▶ _Required tasks_
1. In the text on building energy efficiency, what do the sensor arrays of many older or smaller buildings consist of?
2. From the text on building energy efficiency, write out the stretch from "Especially when we" through "and greenhouse-gas emissions.".

1) Why energy efficiency in buildings matters

The building sector remains one of the largest contributors to global energy consumption, with approximately 30% of global energy demand. In 2025 alone, the residential sector accounted for around 70% of the total energy demand in buildings. As cities grow and standards of comfort rise, various nations continue to face an increasingly difficult housing and energy challenge.  

Especially when we consider that currently climate change is driving a growing trend of extreme weather events, which further increases the consumption of heating, ventilation, and air-conditioning (HVAC) systems. Without serious action to improve the performance of buildings, this rising demand will continue to put pressure on different energy systems, amplify social issues like energy poverty, increase fuel consumption and greenhouse-gas emissions.

At the same time, many buildings perform far below their potential. Poor envelope design, aging or inefficient HVAC systems, and lack of flexible operational control, can lead to unnecessary energy waste, and in many cases, buildings can consume much more energy than they were designed to and still fail to provide comfort to their occupants.

Therefore, improving energy efficiency in this sector is not just a technical challenge, but also an economic and environmental one. Addressing a building’s energy performance improves indoor conditions, lowers operating and living costs, and cuts greenhouse gas emissions.

2) You cannot improve what you do not measure

First and foremost, we must understand how buildings operate in the real world and how their different systems interact with each other. The fact is that a building’s thermal and energy balance is inherently a complex undetermined system subject of multiple variables and parameters.

In this regard, monitorization can provide insights into real-time operation of the buildings and help address this issue. After all, measurement and verification are the foundation of any serious energy efficiency strategy; it allows building operators, stakeholders, owners, and policy makers to undertake evidence-based decisions.

As sensor prices drop, and the use of IoT elements become widespread, it is becoming easier to deploy monitorization arrays to evaluate building indoor behavior and energy performance. Furthermore, in some cases it is even possible to make use of multiple sensor arrays already deployed in the building as part of the building management system (BMS) to track different key variables. BMS sensors constitute the primary interface between the building behavior and its HVAC response. While modern buildings typically contain extensive BMS installations capable of measuring: temperature, humidity, CO₂, electricity, heat, ventilation flows, valve positions, equipment status, and sometimes occupancy; many older or smaller buildings have only limited sensor arrays, restricted to basic thermostats, on/off signals, and energy meters. Meaning that not all buildings can provide the same level of data availability, without requiring a certain degree of intervention.

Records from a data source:
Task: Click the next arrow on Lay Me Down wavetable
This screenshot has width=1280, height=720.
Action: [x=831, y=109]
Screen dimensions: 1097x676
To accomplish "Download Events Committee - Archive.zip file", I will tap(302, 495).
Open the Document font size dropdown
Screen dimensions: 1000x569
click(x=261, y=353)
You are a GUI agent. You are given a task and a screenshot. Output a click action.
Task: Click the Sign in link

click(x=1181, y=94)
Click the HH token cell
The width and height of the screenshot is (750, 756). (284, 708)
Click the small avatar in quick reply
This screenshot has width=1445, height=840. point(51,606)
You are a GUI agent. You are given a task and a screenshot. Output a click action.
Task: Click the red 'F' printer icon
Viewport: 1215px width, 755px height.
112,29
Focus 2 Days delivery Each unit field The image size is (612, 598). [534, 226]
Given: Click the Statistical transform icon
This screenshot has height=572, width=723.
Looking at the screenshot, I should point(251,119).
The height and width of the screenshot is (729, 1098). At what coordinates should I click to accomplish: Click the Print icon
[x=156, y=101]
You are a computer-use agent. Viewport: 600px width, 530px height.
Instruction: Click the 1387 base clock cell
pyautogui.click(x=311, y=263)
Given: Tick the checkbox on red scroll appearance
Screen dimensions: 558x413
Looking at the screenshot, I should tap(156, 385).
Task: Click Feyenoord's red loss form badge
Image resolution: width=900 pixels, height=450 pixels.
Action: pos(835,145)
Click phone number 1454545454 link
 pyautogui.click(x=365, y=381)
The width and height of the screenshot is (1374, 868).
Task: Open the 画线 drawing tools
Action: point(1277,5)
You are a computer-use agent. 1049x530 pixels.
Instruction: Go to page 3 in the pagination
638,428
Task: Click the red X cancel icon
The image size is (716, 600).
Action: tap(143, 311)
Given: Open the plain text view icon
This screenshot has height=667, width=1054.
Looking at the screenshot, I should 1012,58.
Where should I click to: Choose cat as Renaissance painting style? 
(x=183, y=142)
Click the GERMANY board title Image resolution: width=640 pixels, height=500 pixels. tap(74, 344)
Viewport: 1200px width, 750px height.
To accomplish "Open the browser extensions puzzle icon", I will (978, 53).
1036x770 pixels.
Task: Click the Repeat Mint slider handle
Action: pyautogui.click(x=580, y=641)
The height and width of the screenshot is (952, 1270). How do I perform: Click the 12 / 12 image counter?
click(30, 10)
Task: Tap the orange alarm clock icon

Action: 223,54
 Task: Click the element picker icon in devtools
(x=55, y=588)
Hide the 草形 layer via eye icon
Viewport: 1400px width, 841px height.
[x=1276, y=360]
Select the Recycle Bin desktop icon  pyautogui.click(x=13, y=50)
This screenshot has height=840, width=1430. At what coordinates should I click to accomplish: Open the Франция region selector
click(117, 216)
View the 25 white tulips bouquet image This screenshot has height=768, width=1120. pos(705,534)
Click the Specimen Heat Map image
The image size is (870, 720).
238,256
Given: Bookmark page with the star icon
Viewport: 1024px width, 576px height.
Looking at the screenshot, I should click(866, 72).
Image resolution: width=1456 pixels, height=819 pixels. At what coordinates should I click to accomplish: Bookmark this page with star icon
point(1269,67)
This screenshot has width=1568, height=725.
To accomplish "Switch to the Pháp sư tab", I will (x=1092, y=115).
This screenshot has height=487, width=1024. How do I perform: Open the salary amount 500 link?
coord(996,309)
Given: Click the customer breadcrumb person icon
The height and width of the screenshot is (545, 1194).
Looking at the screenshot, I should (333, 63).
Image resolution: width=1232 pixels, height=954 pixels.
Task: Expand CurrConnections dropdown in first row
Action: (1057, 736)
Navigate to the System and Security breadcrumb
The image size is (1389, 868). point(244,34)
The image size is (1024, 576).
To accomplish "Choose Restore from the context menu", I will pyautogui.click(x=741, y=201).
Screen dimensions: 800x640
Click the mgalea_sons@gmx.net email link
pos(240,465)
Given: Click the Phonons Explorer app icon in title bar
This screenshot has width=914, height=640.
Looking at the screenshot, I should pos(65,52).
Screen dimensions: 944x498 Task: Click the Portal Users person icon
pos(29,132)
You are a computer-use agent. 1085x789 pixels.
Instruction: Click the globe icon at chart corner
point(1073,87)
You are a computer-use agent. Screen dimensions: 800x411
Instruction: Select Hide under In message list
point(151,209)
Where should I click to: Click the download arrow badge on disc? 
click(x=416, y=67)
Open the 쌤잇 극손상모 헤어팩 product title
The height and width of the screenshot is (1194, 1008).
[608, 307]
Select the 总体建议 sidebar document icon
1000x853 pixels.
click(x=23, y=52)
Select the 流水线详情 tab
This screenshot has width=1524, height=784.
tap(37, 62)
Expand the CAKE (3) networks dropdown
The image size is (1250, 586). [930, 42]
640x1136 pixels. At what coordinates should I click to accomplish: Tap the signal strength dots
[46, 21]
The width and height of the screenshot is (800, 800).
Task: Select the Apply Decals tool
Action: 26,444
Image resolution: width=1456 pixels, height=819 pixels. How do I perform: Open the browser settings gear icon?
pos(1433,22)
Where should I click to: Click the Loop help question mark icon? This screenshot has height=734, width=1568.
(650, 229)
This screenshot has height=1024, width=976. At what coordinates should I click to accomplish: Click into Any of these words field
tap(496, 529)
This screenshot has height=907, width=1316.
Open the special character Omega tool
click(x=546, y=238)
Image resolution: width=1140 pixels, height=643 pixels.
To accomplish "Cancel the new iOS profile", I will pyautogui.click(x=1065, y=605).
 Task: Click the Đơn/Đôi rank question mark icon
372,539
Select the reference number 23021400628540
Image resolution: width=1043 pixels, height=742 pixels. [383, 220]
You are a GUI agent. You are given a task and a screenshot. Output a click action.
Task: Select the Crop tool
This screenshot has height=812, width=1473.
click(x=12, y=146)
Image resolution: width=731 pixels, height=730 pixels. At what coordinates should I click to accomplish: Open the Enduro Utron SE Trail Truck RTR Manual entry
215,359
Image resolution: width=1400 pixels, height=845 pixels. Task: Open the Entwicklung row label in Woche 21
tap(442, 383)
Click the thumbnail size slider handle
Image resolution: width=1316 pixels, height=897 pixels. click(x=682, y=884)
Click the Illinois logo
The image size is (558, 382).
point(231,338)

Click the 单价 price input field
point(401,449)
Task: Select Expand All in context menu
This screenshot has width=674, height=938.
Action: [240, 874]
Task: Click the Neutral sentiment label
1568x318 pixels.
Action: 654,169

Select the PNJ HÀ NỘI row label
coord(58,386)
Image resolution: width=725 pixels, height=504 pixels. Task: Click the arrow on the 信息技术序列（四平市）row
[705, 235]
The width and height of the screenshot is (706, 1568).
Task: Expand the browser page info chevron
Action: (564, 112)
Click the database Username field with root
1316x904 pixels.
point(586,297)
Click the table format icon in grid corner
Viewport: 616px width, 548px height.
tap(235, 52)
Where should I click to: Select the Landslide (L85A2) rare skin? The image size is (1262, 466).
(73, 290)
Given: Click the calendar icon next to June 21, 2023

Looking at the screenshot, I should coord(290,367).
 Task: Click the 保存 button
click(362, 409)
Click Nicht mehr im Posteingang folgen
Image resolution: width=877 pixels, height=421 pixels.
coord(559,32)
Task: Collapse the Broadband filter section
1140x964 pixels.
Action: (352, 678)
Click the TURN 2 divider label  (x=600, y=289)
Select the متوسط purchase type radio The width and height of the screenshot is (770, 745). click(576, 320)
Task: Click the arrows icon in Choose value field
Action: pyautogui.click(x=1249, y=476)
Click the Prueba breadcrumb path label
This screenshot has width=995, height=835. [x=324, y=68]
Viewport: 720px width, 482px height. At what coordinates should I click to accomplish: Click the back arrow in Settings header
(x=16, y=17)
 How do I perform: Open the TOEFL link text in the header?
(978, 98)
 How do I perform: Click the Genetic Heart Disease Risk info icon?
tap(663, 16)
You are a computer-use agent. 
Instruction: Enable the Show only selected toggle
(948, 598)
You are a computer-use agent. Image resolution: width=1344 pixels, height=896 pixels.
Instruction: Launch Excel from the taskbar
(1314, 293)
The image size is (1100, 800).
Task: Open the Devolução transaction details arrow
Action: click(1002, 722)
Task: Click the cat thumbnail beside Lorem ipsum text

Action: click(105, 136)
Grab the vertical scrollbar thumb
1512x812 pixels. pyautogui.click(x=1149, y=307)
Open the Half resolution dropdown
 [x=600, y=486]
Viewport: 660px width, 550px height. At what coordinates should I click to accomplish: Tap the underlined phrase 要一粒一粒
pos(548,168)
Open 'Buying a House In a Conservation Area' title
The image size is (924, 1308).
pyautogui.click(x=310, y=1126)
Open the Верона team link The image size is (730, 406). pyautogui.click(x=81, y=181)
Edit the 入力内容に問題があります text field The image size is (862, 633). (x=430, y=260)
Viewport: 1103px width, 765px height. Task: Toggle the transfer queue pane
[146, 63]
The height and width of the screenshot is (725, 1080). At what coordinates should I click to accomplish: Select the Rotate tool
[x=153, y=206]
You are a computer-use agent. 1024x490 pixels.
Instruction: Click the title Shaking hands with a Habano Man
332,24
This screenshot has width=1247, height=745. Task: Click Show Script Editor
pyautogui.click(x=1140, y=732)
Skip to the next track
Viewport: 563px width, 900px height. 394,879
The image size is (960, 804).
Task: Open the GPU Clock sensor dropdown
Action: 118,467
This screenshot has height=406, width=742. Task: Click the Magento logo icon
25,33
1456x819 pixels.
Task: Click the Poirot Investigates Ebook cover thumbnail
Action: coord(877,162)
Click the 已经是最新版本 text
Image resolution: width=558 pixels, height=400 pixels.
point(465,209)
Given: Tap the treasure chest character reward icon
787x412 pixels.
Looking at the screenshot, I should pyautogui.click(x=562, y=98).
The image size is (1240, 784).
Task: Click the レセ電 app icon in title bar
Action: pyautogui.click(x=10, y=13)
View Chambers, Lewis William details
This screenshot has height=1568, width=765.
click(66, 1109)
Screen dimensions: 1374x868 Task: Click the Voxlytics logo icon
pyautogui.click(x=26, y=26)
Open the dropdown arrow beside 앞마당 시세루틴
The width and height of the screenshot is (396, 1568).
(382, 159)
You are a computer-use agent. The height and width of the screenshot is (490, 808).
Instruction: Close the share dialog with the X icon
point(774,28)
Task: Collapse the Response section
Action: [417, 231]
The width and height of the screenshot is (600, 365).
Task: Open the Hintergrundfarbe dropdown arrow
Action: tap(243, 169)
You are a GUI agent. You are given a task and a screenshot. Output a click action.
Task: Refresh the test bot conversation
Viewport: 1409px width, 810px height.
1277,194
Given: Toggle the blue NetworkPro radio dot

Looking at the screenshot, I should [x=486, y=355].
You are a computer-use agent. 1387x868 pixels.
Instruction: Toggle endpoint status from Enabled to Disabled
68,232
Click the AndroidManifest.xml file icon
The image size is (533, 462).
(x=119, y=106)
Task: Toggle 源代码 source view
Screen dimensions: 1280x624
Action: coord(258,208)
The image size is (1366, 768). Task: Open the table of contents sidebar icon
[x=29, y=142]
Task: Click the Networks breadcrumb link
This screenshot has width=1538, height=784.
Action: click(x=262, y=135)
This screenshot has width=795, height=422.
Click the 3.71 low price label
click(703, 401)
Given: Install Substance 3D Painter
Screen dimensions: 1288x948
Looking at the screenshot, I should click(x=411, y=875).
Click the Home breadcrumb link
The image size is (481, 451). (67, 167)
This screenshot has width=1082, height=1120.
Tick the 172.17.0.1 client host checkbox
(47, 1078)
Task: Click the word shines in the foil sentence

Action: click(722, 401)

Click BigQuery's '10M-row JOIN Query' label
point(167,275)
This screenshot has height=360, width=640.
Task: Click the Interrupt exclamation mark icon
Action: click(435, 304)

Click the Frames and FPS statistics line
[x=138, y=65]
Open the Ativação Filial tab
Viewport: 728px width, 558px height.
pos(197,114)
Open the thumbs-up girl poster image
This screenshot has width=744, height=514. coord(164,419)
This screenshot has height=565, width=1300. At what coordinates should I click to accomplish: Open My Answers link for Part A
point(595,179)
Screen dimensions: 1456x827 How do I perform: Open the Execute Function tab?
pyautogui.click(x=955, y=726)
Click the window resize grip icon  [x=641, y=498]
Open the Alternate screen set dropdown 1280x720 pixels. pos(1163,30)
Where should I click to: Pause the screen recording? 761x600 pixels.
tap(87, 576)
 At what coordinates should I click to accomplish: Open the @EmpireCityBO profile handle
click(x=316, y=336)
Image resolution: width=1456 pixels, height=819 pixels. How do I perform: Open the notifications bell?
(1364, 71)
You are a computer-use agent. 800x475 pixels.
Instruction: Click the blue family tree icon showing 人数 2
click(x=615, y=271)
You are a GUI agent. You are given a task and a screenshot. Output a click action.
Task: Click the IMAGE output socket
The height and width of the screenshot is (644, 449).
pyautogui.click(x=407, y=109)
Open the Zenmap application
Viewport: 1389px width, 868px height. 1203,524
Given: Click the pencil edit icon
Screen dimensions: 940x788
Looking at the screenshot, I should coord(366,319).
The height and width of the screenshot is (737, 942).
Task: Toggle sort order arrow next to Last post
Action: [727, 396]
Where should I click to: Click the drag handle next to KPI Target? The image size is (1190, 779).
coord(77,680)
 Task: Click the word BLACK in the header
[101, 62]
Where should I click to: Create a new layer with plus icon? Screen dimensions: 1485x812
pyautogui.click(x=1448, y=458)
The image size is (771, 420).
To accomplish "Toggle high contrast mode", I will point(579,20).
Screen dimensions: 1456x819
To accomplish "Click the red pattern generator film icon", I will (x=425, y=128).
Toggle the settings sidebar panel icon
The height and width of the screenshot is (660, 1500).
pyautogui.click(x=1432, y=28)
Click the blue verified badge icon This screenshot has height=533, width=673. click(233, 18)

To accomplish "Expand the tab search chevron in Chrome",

▶ _Results in order_
1. Basic thermostats, on/off signals, and energy meters.

2.
Especially when we consider that currently climate change is driving a growing trend of extreme weather events, which further increases the consumption of heating, ventilation, and air-conditioning (HVAC) systems. Without serious action to improve the performance of buildings, this rising demand will continue to put pressure on different energy systems, amplify social issues like energy poverty, increase fuel consumption and greenhouse-gas emissions.